Festival celebrates eventual return of Duke Lake
WIND RIDGE – When National Sierra Club board member Robin Mann stood up at Ryerson Station State Park June 16 to share the good news, she had to talk above the rumble of a convoy of shale gas tanker trucks on Bristoria Road.
The sound carried across the grassy field that was once Duke Lake and echoed through Park Pavilion Two, where Mann was speaking.
It’s official, she informed the crowd that gathered around her, some still munching hotdogs and homemade cake. “Duke Lake will be restored. The dam should be completed by 2017.”
There was plenty of applause and some long faces – especially among the kids. Four years is a long time to wait to get your lake back.
Mann was at the park to help the community celebrate its seventh annual Dryerson Festival. This summertime get-together with a mission to not forget Duke Lake began the in 2005, when the dam on Duke Lake developed dangerous cracks. The decision to draw down was made and the dam was breached July 29, sending waters rushing downstream that stranded thousands of fish and other lake dwellers in the process.
Shocked neighbors and their kids who loved to fish and boat on what they considered “their lake” scrambled to save what fish they could in hastily rounded up coolers that were taken to nearby ponds. But in the end, only a few were rescued and grief and anger turned into resolve to restore the lake.
That first year mourners set up cardboard tombstones in the parking lot of the park office and walked with lit candles to the dam and back. This year’s event celebrated another kind of dry. After days of rain, the sun was shining as diehard fans of Duke Lake gathered to hear the good news, then march to the broken bulwarks of the dam with a big banner urging the powers that be to hurry up and “Dam it!”
Festival sponsors Coalfield Justice, Wheeling Creek Watershed Conservancy and the Sierra Club were there with the latest news about the legislative process between the Department of Conservation and Natural Resources and Consol Energy regarding the dam’s damage and who would restore it.
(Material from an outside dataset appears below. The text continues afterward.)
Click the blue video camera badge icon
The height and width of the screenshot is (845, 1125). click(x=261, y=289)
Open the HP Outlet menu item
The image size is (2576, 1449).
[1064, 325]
“We’ve been involved for nearly a decade and we will continue to work to ensure that this beautiful public resource does not become another casualty of industry,” Coalfield Justice executive director Patrick Grenter said. “The return of Duke Lake is long overdue. Like many of you, we also recognize that the settlement terms are not ideal. The settlement agreement is available on our website or in our office if you don’t have access to the Internet.”
Pavilion Two was surrounded by pop up tents and bustling with activity. Musician Tom Breiding played his guitar and sang original songs under the shade of a nearby tree as the festival happened around him. The Dryerson mascot, a beaver with a hardhat and T-square was there on paper for kids to color and a canoe sat beside the field that was once a lake, waiting for photo-ops.
Coalfield Justice members in colorful T-shirts passed out information about the dam settlement and signed up new members. Their information put events into a timeline that summed years of litigation:
• In 2008, DCNR filed a lawsuit against Consol for damages to the dam, but a court ordered DCNR to file a claim with DEP.
• In 2010, DEP issued an order finding Consol’s activity at Bailey Mine responsible for damage to the dam, but Consol appealed the order.
• In 2012, Judge Renwand visited the park to view the damage and a public meeting was held Jan. 26, 2013.
• On April 24, the settlement between DCNR and Consol was announced. Consol withdrew its appeal and DEP withdrew its order. The settlement agrees that Consol will pay $36 million to the Commonwealth and build the dam by 2017, finish a maintenance building in the park and eventually grant eight land parcels to DCNR after gas drilling has occurred.
• In exchange, DCNR will lease all the gas rights under Ryerson Station State Park, with no surface drilling or water drawn from the park. Additionally, DCNR will allow longwall mining of 548,000 tons of coal at the Bailey East longwall panel 4L.
“There are things you can do,” new CCJ community organizer Veronica Coptis of Graysville said. “Call DCNR and ask where they stand with the gas lease and the coal conveyance and if there will be public participation as they negotiate. You can keep an eye on the permits that are filed with the DEP, or conduct steam monitoring to evaluate water quality issues that may arise as a result of new shale gas drilling, especially at the headwaters of Duke Lake. But most of all, keep using the park!”